Hats off to you, AGAIN, on following your passion and experiencing the world as not many people do! Still can't believe we were in SA!
This one is good. keep up the good work!..
https://www.toursupreme.com
Embarking on a Panna national park tour is an experience unlike any other. From the moment you step into this enchanting sanctuary, you're greeted by the symphony of nature – the rustle of leaves, the calls of exotic birds, and perhaps even the roar of the majestic tigers.

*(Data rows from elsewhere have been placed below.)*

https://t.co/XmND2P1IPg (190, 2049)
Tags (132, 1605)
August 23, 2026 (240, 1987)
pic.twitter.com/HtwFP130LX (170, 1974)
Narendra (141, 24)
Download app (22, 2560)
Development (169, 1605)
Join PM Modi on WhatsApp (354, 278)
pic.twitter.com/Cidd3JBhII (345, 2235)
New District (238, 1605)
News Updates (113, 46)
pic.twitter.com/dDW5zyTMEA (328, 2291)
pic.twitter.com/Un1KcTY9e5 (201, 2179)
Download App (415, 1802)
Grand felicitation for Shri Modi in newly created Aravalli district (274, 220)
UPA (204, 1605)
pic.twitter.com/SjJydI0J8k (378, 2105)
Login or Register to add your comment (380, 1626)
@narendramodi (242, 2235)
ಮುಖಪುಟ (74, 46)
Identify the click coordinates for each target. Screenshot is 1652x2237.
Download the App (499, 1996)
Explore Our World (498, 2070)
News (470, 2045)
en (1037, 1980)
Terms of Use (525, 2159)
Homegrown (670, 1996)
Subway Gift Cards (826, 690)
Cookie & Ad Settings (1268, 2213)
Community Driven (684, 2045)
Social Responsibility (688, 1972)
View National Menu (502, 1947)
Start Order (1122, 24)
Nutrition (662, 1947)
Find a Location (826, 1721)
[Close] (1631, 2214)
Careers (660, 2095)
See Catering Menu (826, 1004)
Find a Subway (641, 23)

I recently had the privilege of visiting Panna Tiger Reserve through the incredible services provided by MP Forests. The seamless arrangements and knowledgeable guides truly enhanced the adventure. Exploring the diverse landscape of Panna, from its dense forests to meandering rivers, felt like stepping into a living, breathing painting.